> **INSTRUÇÕES DA TAREFA**
Por favor, escreva a continuação do texto sobre cenas musicais e consumo de música, partindo da última frase apresentada.

> **TEXTO DO EXERCÍCIO**
·····
A formação dessas cenas poderia ser entendida como uma forma de materialização do gênero musical e de suas práticas produtivas e de consumo. Pois, dizer que existe uma cena Manguebeat em Recife, por exemplo, significa dizer que existe uma produção significativa local e que é possível ir até a capital e consumir o gênero musical de diversas maneiras, seja na compra de produtos culturais e midiáticos vinculados ao gênero ou, principalmente, no consumo de música ao vivo em shows, festivais e eventos culturais. (PIRES, 2010, p.58)

Entre os vários pontos que norteiam este artigo, vale destacar os argumentos

apresentados por Noah Mark (1998), Birds of a feather sing together (relation of social

positions to musical preferences), que definirão em boa medida os rumos das reflexões

levantadas ao longo do texto. neste artigo usamos a palavra “consumo”, compreendida

aqui na sua forma mais básica como a aquisição (ainda que temporária) da música.

Lembrando sempre que consumir música vai além de escutar música. Refere-se

principalmente a todo um conjunto cultural da qual a música é o estopim.
·····
> **MATERIAL FORNECIDO**

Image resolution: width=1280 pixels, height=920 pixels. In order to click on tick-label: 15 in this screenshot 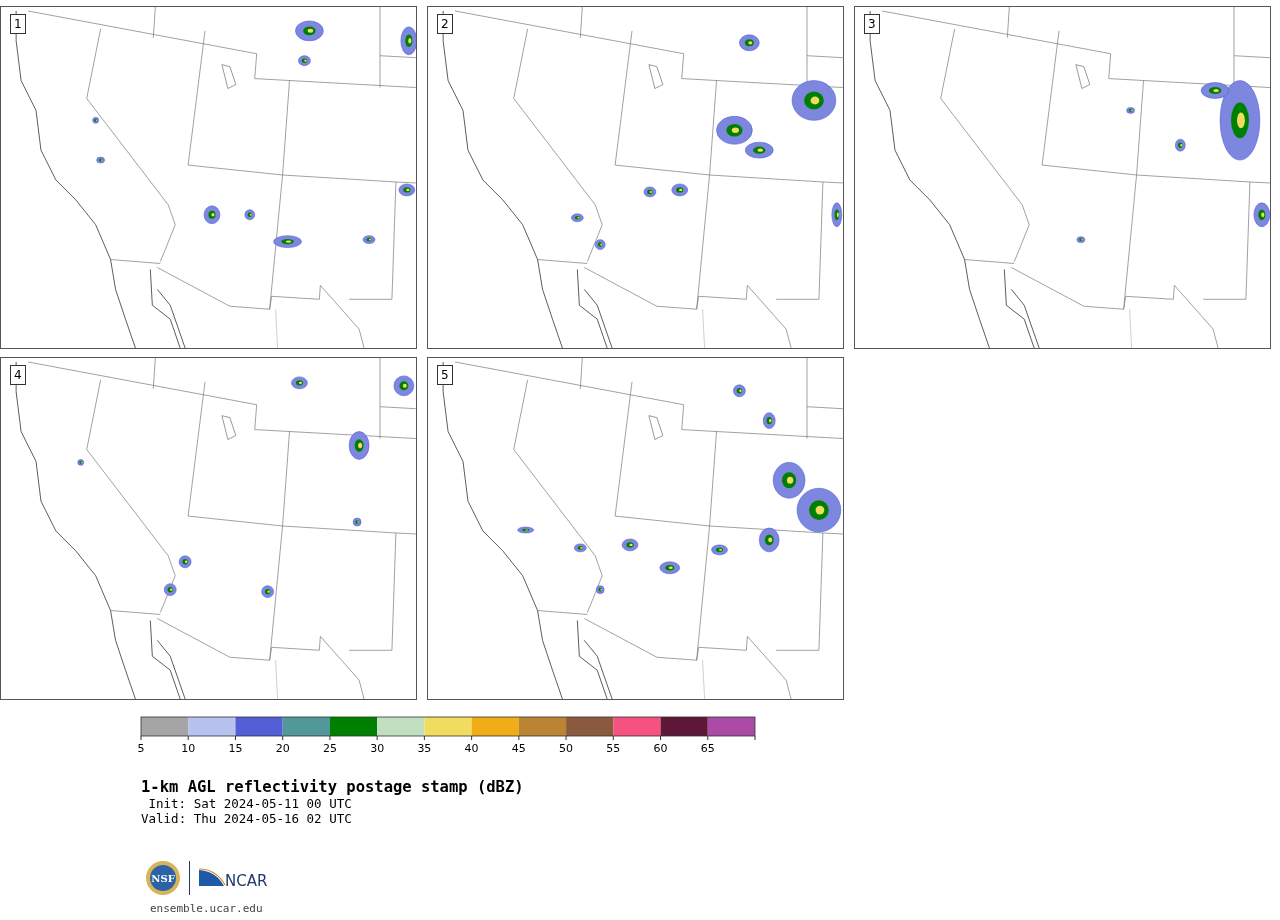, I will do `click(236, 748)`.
·····
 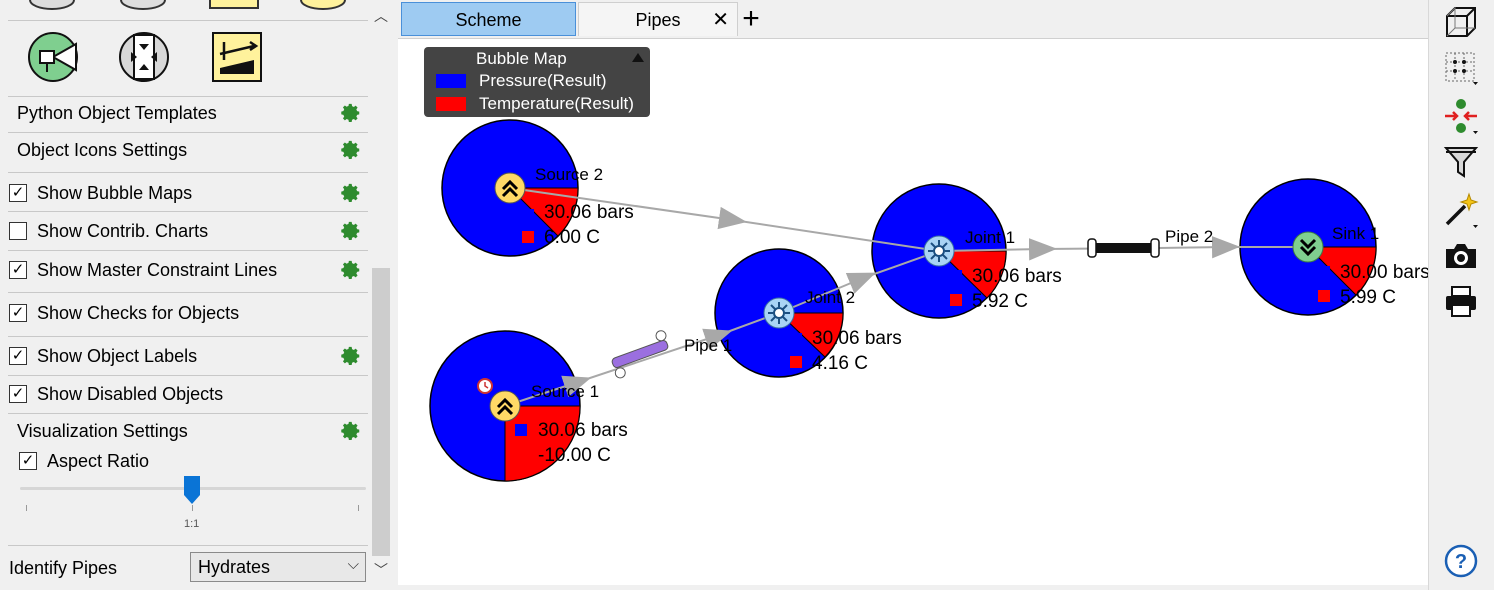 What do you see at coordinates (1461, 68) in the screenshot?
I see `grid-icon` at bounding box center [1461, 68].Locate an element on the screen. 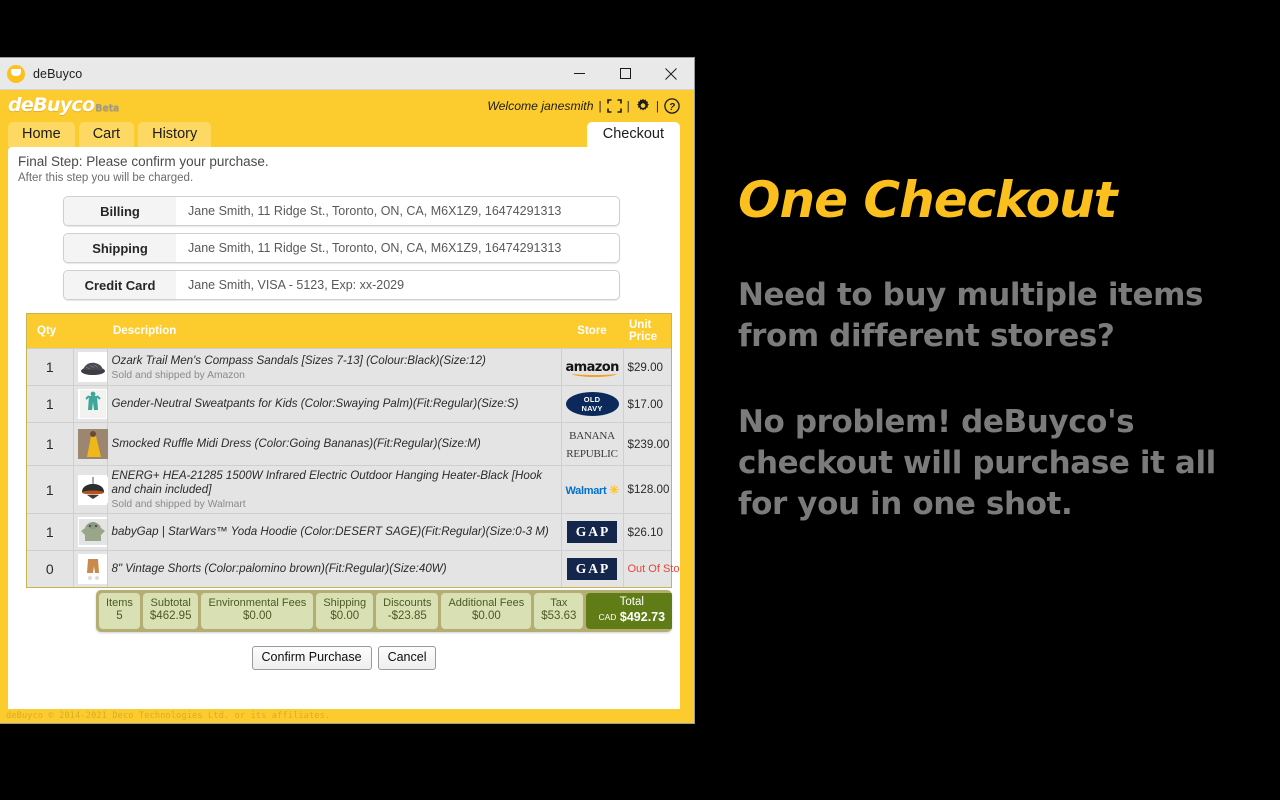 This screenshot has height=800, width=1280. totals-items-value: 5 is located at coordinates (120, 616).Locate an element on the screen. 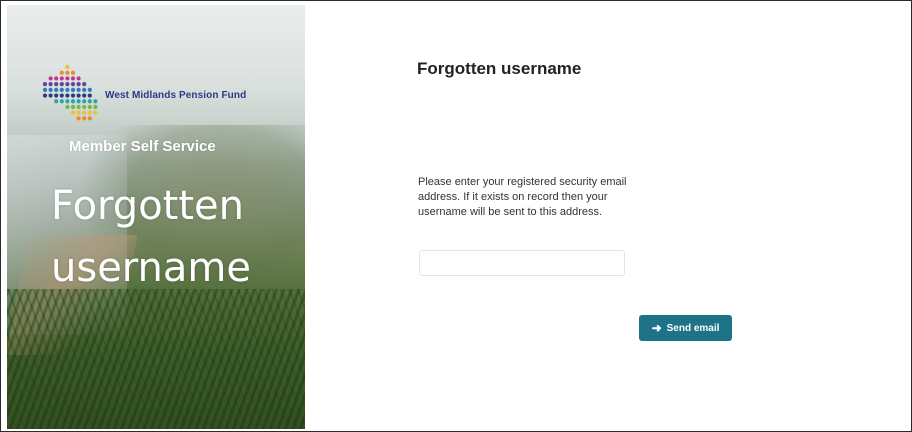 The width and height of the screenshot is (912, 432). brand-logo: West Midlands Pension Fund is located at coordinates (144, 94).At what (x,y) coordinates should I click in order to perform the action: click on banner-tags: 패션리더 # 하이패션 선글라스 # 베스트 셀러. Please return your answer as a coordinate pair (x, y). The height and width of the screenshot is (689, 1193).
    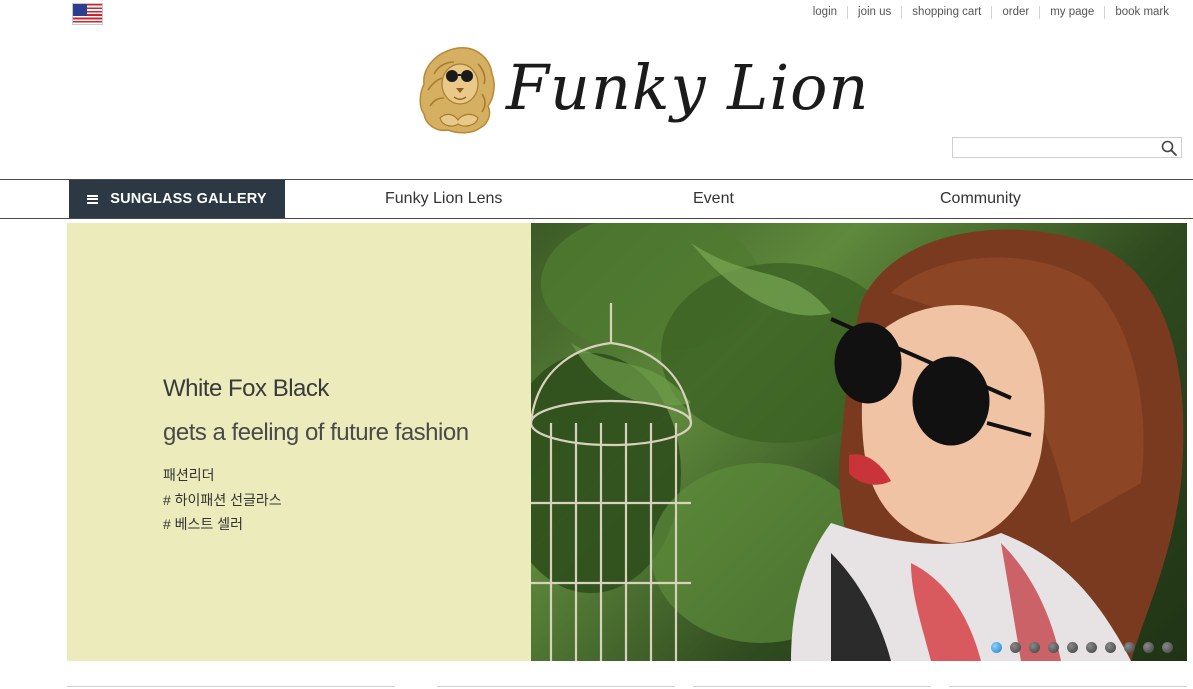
·····
> **RESPOSTA DO EXERCÍCIO**
A questão do consumo é de fato intrigante ao observarmos o ponto de vista de

Noah Mark (1998). Para o autor, que se baseia numa teoria ecológica da preferência

musical, não somos nós que consumimos música, mas a música que nos consome:

A teoria [ecológica da preferência musical] argumenta que as pessoas são um recurso para os tipos de música; formas musicais competem pelo tempo, energia e preferências dos indivíduos. Tipos musicais formam nichos em diferentes segmentos sociodemográficos da sociedade. Segundo a teoria, o padrão de nicho se desenvolve porque as preferências musicais são transmitidas através laços homófilos de redes sociais; pessoas semelhantes interagem umas com as outras e desenvolvem gostos musicais semelhantes. (MARK, 1998, p. 1)5

As pessoas são o combustível natural de qualquer estilo musical enquanto

fenômeno cultural e audível. A música que não possui ouvintes tende a desaparecer

(ainda que temporariamente). Temporariamente porque as tecnologias atuais de

gravação de dados permitem o retorno de conteúdos guardados em qualquer instância.

Em tempos remotos, na época em que não existiam suportes físicos de gravação de

5 Tradução nossa de: “The theory argues that people are a resource for types of music; musical forms compete for the time, energy, and preferences of individuals. Musical types carve out niches in different sociodemographic segments of society. According to the theory, the niche pattern develops because musical preferences are transmitted through homophilous social network ties; similar people interact with each other and develop similar musical tastes.”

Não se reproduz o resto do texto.